[PROBLEM DETAILS]: Further down are entries; set down exactly and only the lines from the one with "Instruction: Tap the globe icon in sidebar" up to and including the one with "for 3 months", dropping each picture.

====== DATA PROVIDED

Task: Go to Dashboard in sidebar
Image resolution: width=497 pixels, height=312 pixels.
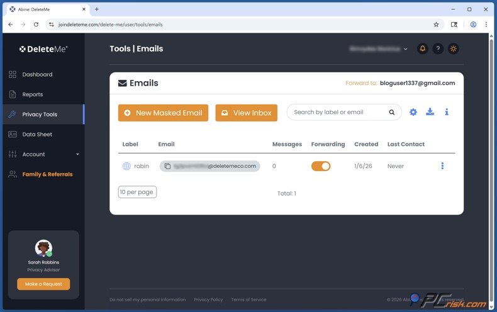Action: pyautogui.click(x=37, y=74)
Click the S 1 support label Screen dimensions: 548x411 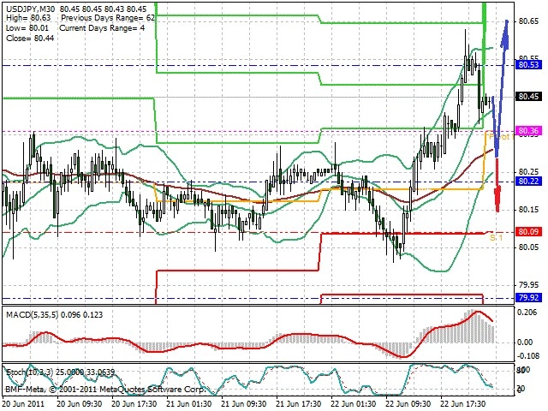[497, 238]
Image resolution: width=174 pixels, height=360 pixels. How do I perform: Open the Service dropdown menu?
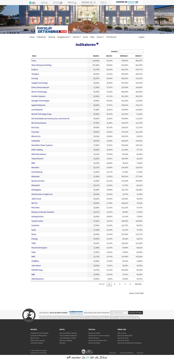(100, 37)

============
====== DATA PROVIDED

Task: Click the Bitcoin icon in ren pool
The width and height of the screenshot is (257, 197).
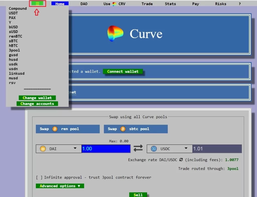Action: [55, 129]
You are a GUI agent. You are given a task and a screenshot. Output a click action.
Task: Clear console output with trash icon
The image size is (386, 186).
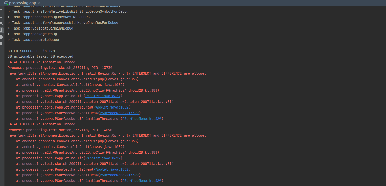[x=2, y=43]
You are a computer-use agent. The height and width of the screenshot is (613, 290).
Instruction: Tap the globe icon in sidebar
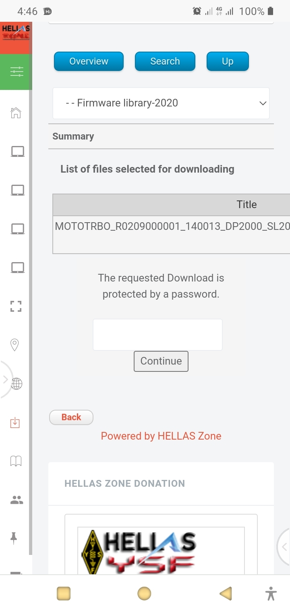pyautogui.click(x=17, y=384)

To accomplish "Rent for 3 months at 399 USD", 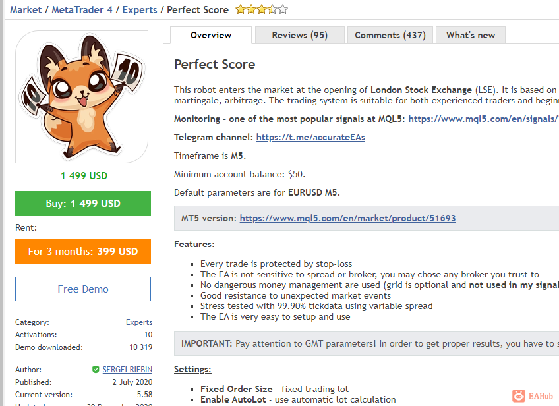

============

[YOUR RESPONSE]:
Instruction: Tap the globe icon in sidebar
pyautogui.click(x=17, y=384)

To accomplish "Rent for 3 months at 399 USD", 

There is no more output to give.